K...so all you guys tried to help me and I'm finally here. Came in Sunday late and started fishing Monday morning at 7 AM with shrimp. Caught 5 whiting and a couple of spots, nothing of size but enough to start a meal with. Fished around lunchtime again and caught 3 more in about an hour by tipping the shrimp with Fishbites artificial bloodworms. Watched the beach as the kids played and noticed a swimming pool hole right in front of the lifeguard station with a rut running out to the ocean at dead low tide. Marked that baby and went back there Tuesday morning at 7 AM about high tide. Got 3 more mullets and had one heck of a hit. Almost took the rod out of the sand spike. After setting up the canopy and playing in surf for awhile I got the sand flea rake out and started looking.
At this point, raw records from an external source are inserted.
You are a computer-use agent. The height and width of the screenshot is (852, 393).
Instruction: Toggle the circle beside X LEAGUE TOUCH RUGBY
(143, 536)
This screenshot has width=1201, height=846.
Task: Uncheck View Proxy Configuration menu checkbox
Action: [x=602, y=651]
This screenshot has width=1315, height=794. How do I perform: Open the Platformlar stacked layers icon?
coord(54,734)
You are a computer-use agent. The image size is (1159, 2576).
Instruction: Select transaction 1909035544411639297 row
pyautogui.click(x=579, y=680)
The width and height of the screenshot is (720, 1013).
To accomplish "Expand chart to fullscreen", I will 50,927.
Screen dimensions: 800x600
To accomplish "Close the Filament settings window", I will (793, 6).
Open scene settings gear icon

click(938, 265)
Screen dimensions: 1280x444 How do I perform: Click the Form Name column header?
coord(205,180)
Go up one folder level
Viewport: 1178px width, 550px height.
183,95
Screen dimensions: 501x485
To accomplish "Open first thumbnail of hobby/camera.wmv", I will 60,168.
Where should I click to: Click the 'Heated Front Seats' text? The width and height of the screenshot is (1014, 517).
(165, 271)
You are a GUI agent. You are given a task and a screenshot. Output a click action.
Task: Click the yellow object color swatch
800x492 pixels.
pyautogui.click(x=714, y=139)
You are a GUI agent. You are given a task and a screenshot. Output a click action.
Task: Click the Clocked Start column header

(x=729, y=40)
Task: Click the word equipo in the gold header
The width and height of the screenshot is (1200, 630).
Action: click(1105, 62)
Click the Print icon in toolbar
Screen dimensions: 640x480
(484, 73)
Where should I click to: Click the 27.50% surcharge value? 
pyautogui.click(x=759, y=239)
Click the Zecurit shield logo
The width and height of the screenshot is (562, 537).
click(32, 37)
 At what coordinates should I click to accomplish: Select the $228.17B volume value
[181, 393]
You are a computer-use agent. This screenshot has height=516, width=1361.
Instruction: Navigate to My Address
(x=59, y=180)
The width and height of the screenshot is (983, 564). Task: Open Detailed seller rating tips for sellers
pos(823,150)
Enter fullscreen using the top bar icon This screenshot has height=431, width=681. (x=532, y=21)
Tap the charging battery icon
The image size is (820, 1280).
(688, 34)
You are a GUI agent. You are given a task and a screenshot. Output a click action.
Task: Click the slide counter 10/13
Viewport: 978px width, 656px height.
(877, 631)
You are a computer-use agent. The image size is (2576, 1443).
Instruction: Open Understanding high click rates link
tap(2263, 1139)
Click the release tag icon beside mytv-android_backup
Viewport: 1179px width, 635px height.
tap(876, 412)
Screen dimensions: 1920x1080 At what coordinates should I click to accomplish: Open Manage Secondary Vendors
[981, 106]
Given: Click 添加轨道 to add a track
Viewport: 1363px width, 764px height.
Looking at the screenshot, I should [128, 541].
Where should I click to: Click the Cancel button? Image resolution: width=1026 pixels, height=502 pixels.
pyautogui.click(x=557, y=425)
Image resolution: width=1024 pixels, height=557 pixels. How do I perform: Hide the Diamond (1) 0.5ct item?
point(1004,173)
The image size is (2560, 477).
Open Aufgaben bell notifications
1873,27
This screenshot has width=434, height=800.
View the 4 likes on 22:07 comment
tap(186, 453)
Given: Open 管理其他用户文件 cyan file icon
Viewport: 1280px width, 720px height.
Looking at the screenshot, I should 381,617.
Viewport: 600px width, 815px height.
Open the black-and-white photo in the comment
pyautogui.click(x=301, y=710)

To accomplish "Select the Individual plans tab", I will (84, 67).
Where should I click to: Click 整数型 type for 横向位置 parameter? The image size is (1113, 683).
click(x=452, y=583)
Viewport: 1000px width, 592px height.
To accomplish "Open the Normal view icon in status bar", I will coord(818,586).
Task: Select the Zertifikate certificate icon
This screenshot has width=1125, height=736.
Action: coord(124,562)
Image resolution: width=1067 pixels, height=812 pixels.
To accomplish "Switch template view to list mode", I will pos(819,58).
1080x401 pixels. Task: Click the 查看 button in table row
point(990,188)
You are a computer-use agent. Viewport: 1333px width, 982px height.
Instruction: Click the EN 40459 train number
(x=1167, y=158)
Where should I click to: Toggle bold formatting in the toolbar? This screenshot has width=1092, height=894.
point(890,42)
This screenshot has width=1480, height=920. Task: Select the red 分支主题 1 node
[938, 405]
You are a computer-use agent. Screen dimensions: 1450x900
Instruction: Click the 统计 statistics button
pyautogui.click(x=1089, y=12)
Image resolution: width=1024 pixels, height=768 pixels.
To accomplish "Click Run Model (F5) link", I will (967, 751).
Didn't take but 30 minutes to get enough for a couple of days. As low tide came at lunch i tried the sand fleas chunked out as far as I could throw it. Had one heck of a hit and missed him somehow so baited back up and threw it back out. Hit it again and had his hiney. Probably was about a 2 pound whiting. He was fun. Baited back up and chunked it out again. After a few the line went slack. Reeled it in slowly and kept waiting. Finally felt him on there and set the hook. Rod bent and it was on. Best fish of the week! Had him halfway in and saw him roll on top, white belly....omg a flippin doormat flounder, kept him taught and finally got an eye on him.....a freaking turtle. He was probably 17-18 inches across his shell and had a short fat head, looked like spikes in center of his back, loggerhead??? Got him close enough to me and cut the line close to the hook. I was seriously afraid to bring him on the beach and take the hook out because of all the turtle protectors. I figured if I brought him on the beach either one of them or the lifeguard would make me take him to a turtle hospital to have the hook removed. Anyways...this is the best fishing, although not great, I have had at Cherry Grove. Cant wait until the morning to put those sand fleas back out there and see what happens.


----------



## dutchbros (Jun 3, 2012)

sand fleas are the way to go. Outfishes all other bait in the surf Imo and keeps the dink whiting and croakers away too.


----------



## olefisher (Jun 12, 2009)

Yep...not to mention the cost of 10 dollar a pound shrimp or 9 bucks a bag for the bloodworms. do you think that was a loggerhead. Did i do the right thing by cutting the line above the hook or should i have brought him in and got the pliers out?


----------



## dutchbros (Jun 3, 2012)

Amen! bait gets expensive. It sounds like a loggerhead, dont know a whole lot about them, but Im pretty sure it wasnt a green by your description. You did the right thing by cutting above the hook. The hook will rust out and go away over time


----------



## westernny (Feb 18, 2006)

*In close*

You mentioned that you threw out as far as you could, try the fleas in the suds just off the beach.


----------



## CarolinaGuy1986 (Jun 17, 2010)

Nice goin, I hope you get some more.


----------



## olefisher (Jun 12, 2009)

during high tide just 40 yds out worked but at dead low tide waded out to sandbar and chunked it. thats where the action seemed to be. ????


----------



## drumchaser (Jan 14, 2003)

Nice report. You handled the turtle just fine.


----------